Le ragioni della protesta
Alla base dello stop ci sono rivendicazioni riguardanti il rinnovo contrattuale, la gestione dei carichi di lavoro e le sfide organizzative. I sindacati denunciano un recupero inflattivo insufficiente e sottolineano le criticità derivanti dal contesto internazionale. In particolare, il conflitto in Medio Oriente sta ripercuotendo i suoi effetti sugli scali nazionali, con alcuni aeroporti che negli ultimi giorni sono rimasti privi di carburante.
Aeroporti a rischio e impatto sui voli
Sebbene la protesta riguardi l’intero comparto nazionale, i disagi maggiori sono attesi negli aeroporti di Roma (Fiumicino e Ciampino), Milano (Malpensa) e Napoli. Durante la fascia oraria 13-17 non si escludono cancellazioni improvvise di voli nazionali e internazionali, ritardi nelle procedure di decollo e atterraggio e rallentamenti nei controlli di sicurezza e nelle operazioni a terra.
Sciopero 10 aprile 2026: i voli garantiti e le fasce di tutela
Nonostante lo sciopero, l’ordinamento italiano e le linee guida ENAC assicurano la tutela di alcuni servizi minimi. Saranno sempre garantiti:
- i voli nelle fasce orarie protette, dalle 7 alle 10 e dalle 18 alle 21;
- i voli di Stato, militari, sanitari e di emergenza;
- i collegamenti di continuità territoriale (essenziali per il collegamento con le isole).
I voli programmati al di fuori della fascia 13-17 dovrebbero operare regolarmente, sebbene siano possibili riorganizzazioni dell’ultimo minuto da parte delle compagnie aeree.
Sciopero aerei: rimborsi e indennizzi per professionisti e imprese
In caso di disservizi, il Regolamento UE n. 261 del 2004 stabilisce tutele precise per i viaggiatori:
- diritto al rimborso. Se il volo viene cancellato con un preavviso inferiore a 14 giorni, il passeggero ha diritto alla restituzione del costo del biglietto entro sette giorni o a una riprotezione su un volo alternativo;
- indennizzo economico. È prevista una compensazione pecuniaria compresa tra 250 e 600 euro (in base alla distanza della tratta) se il ritardo all’arrivo supera le tre ore e il disservizio è imputabile alla compagnia (come nel caso di scioperi del proprio personale navigante o tecnico).

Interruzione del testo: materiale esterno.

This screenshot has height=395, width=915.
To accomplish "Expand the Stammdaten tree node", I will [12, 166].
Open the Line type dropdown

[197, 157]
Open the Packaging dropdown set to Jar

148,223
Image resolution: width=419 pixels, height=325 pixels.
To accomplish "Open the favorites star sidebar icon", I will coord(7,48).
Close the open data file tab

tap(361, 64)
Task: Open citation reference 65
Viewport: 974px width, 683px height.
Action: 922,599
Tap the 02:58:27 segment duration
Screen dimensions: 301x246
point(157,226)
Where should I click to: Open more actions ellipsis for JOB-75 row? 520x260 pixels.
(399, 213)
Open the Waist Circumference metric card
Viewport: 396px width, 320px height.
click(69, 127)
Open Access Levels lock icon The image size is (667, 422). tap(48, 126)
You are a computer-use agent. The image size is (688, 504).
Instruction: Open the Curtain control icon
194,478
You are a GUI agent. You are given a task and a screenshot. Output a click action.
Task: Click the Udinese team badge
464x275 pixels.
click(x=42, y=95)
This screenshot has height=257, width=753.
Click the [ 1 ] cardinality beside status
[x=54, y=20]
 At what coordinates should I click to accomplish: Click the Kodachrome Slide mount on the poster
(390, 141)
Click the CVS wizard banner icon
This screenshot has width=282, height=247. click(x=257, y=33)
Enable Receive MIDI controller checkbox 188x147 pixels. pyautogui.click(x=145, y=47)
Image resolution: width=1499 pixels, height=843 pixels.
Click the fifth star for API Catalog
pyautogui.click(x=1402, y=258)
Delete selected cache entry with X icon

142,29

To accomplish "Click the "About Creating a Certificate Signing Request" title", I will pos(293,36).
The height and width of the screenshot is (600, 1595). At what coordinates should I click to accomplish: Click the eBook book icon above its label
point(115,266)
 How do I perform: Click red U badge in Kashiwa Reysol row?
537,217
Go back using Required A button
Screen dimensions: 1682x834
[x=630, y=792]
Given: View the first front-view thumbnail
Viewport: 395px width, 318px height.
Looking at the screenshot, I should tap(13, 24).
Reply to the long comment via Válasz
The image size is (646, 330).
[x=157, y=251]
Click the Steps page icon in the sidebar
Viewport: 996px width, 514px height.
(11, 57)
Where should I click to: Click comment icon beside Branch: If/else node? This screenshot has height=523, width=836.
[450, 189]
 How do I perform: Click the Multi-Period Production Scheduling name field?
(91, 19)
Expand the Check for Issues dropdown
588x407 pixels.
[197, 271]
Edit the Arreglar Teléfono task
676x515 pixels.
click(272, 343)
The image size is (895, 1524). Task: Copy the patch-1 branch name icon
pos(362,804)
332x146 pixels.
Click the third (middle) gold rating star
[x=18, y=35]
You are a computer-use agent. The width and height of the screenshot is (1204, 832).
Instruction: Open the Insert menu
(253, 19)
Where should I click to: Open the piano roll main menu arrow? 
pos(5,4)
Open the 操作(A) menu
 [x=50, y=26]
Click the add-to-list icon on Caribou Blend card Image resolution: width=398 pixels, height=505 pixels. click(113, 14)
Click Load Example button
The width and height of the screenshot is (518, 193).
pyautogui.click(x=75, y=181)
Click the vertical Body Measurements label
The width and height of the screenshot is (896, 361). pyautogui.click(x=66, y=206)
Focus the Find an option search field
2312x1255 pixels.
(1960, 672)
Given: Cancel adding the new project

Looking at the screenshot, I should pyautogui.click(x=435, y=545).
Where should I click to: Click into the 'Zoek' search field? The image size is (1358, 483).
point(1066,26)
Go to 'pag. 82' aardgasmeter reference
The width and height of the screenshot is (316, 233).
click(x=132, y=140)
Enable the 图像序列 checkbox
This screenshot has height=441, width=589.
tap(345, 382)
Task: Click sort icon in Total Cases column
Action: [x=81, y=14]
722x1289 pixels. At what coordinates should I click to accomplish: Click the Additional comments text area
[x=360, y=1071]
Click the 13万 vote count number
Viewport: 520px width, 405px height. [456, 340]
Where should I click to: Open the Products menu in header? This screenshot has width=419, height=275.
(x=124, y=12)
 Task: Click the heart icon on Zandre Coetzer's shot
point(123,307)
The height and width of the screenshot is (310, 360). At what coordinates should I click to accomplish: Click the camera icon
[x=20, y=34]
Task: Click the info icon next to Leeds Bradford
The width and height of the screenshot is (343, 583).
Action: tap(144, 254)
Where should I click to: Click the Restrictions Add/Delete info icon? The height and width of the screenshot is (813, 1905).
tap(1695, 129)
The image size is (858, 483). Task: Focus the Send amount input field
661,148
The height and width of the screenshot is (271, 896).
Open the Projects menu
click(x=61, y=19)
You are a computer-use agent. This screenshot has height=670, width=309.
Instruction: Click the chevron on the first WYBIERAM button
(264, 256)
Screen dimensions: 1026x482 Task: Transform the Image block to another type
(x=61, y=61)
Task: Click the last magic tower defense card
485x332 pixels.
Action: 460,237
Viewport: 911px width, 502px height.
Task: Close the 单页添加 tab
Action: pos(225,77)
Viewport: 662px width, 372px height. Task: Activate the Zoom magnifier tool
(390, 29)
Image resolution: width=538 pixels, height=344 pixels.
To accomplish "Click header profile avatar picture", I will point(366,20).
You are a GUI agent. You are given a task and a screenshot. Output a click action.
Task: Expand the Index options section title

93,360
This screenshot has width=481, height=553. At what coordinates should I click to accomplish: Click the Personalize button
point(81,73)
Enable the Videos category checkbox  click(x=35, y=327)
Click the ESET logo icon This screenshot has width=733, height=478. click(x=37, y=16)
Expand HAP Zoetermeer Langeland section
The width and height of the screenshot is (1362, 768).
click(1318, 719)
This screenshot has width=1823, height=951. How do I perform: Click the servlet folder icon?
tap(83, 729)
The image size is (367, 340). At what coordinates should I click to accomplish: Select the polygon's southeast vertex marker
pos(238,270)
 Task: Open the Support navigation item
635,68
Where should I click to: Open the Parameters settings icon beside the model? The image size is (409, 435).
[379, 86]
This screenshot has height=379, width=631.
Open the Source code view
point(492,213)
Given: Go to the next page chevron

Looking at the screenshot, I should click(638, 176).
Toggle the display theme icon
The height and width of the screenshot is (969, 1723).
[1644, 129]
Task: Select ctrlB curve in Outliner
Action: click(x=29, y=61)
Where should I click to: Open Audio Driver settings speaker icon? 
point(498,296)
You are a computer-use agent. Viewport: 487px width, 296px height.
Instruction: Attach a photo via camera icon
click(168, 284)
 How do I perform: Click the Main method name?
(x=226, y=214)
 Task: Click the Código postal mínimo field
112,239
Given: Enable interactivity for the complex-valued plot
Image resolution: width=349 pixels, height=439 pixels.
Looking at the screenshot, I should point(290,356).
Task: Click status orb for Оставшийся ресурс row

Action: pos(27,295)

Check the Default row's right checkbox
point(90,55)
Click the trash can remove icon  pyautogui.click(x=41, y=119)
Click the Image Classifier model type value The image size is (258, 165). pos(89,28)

È fondamentale conservare carte d’imbarco, titoli di viaggio e ricevute di eventuali spese extra sostenute (pasti, trasporti, hotel) per rafforzare la richiesta di risarcimento.
Consigli utili per gestire la giornata
Per chi non può rimandare la partenza, si consiglia di prevedere tempi d’attesa dilatati, controllare lo stato del volo in tempo reale sui siti ufficiali o sulle app delle compagnie aeree e valutare possibili alternative per tempo.